Keine neuen Fluchtwege zulassen, bewährte Schuldenregel beibehalten
Die drängenden Probleme dürfen nicht dazu führen, neue Fluchtwege zu beschreiten. Das gilt konkret:
- für eine Veränderung der Berechnungsmethodik der Konjunkturkomponente: Sie darf nicht auf unzulässige Weise zu einem höheren Spielraum bei der Kreditaufnahme führen.
- für weitere grundgesetzliche Ausnahmen der Schuldenregel: Das Sondervermögen Bundeswehr sollte die absolute Ausnahme sein.
- für weitere Notlagenerklärungen: Die Notlage darf nicht zur Normallage werden.
- für die Bereinigung um finanzielle Transaktionen, wie die geplante Eigenkapitalerhöhung der Deutschen Bahn AG zur Finanzierung der Schieneninfrastruktur: Vermögensverzehrende Zuwendungen dürfen nicht als vermögensneutral gestaltet werden, um höhere Verschuldungsspielräume zu gewinnen.
Fazit: Grundzüge eines durchgreifenden Konsolidierungsplans
„Der Ernst der Lage erfordert ein schnelles, durchgreifendes und nachhaltiges Handeln der Verantwortlichen,“ so Scheller weiter. „Die Zeit drängt.
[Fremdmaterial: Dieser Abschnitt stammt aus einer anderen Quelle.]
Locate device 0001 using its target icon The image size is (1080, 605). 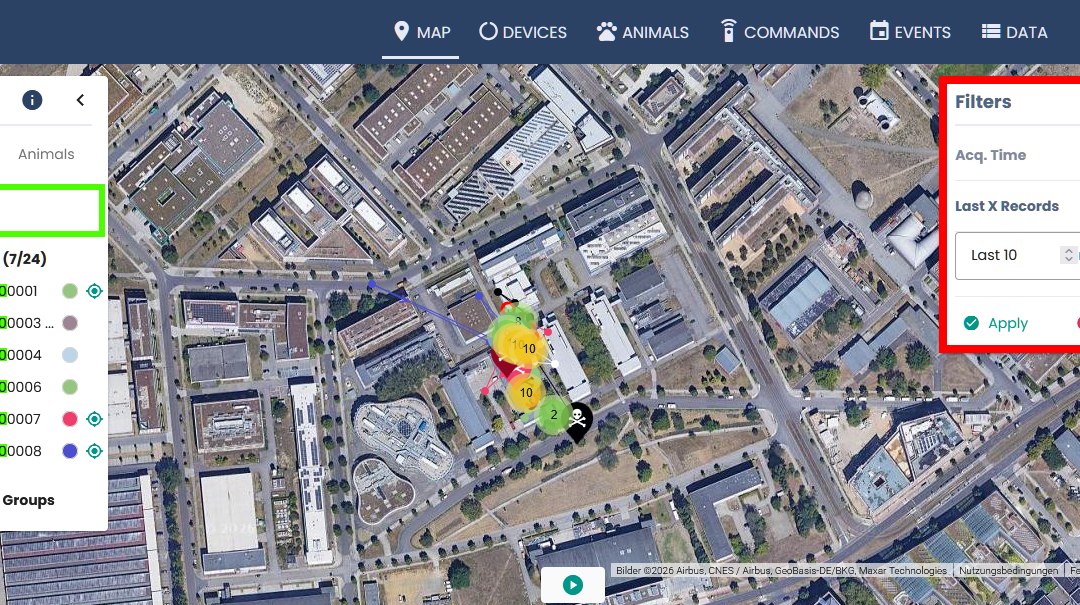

Der Bund sollte unsere Empfehlungen nutzen, um den notwendigen Veränderungsprozess anzugehen. “
Der Bund sollte:
- einen durchgreifenden Konsolidierungsplan vorlegen, der alle gesellschaftlichen Gruppen berücksichtigt und es ihnen gleichzeitig ermöglicht, sich rechtzeitig auf Belastungen einzustellen,
- bei der Lösung der seit Jahren verschleppten strukturellen Probleme über den 3-Jahres-Horizont der Finanzplanung deutlich hinausgehen,
- die weitere, spätestens ab dem Jahr 2028 eintretende Zuspitzung der Haushaltslage offen kommunizieren und Lösungen bereits jetzt in der Finanzplanung abbilden,
- seine Verschuldung unter Kontrolle halten und dem Risiko steigender Zinszahlungen entgegenwirken,
- weiterhin bestehende Umgehungen der Schuldenregel und damit das Risiko verfassungswidriger Bundeshaushalte beenden,
- neuen Fluchten aus der Schuldenregel unterlassen und
- das Verfahren zur Aufstellung des Bundeshaushalts und des Finanzplans an der finanzpolitischen Realität und nicht an Ressortinteressen ausrichten.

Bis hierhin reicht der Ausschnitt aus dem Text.